A Stamp-esk version of the Propeller with mini-USB on board for programming called the PropSTICK USB.
Parallax have done the same, odd bytecode and interpreter thing with this chip. The die has 32k of ROM that includes a bytecode interpreter for a language they've called Spin, which looks like it inherits a lot of the inflexibility that BASIC has. Thankfully there's assembler and C options as well, but it looks like the chip boots into the Spin bytecode interpreting state, so you unfortunately can't avoid dealing with it a little.
The ROM also has a sine table, and forward and inverse base-2 logarithm tables. Most of the 32k is taken up by font glyphs. It's not a pretty font by any stretch but with the video generation abilities of the chip, you could make human-machine interfaces that are quite a step beyond what you usually get with a small microcontroller and an LCD module.
The ROM and 32k of RAM are accessible by only one core at a time. Cores get access in turn. A hub clicks over giving each core equal share of the time. It would have been better if the hub skipped cores that were in the low-power state, but that's the sort of complexity Parallax has avoided.
Parallax still don't seem to have "got it" with their tools, though. They're Windows-only. I think that the most significant factor in the rise of the Atmel chips was the toolchain and the community that thus sprung up. The Arduino shows the same sort of thing - people are creaming their pants over the things not so much because of their inherent features or abilities, but because of the openness and accessibility of the tools.
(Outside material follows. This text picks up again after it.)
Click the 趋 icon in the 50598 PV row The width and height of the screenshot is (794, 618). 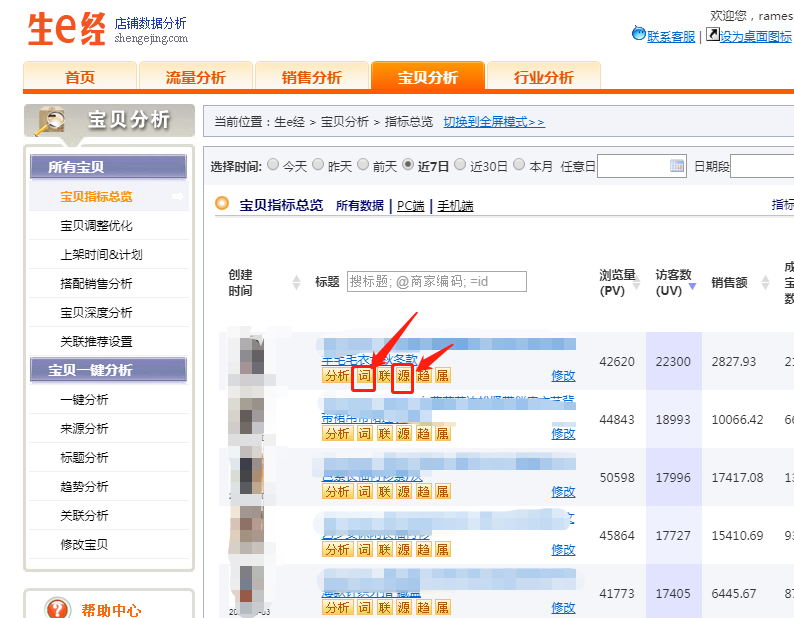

There is a guy on their forums, however, who has single-handedly been re-creating the compiler and IDE in Python for all platforms. I'm astonished, though, that he seems to be getting no support from the company. He talks about problems he had with the font file (that replicates the glyphs in the chips' ROM) for the IDE. The font file was buggy and he didn't have the rights to distribute it so you have to download it separately to get his IDE working. I don't understand why Parallax wasn't tripping over itself in a rush to get him a piece of paper saying he could use the font. I don't understand why the company isn't tripping over itself throwing money at the guy to get him to work on the project full-time.
An embedded system often has quite a number of tasks it must be performing in parallel. A computer with a standard CPU offloads a lot of the basic tasks to various pieces of specialised hardware, and has the power to run a multitasking scheduler to effectively do multiple things at once. In a microcontroller you often don't have the performance to pull off a general purpose multitasking system, so you have to put all the effort of polling loops and timing into your own code. The Propeller's greatest advantage is that it's trivial to do more than one thing at a time. One core can be watching your controls for user input, one can be handling your display refreshing and update, one can be doing your PID loops, one can be receiving and decoding network data.
So even though the cores are very limited, the idea of a multicore microcontroller is just brilliant. I'd like to see the version 2.0 of this chip with just a few more accessories - something with a hardware multiplier, a branch predictor and maybe UART (for SPI / I²C / CANBus) hardware. I'd like to see the counters have a second comparator so that you can use one to generate more than one PWN signal per counter. I haven't used servos in any of my projects, but it seems that having one core driving more than one output (the counters generating the PWM signals and the core calculating the PID loop) would be very welcome for the type of audience Parallax aims their products at. JTAG and the ability to debug also seems like an important and missing feature.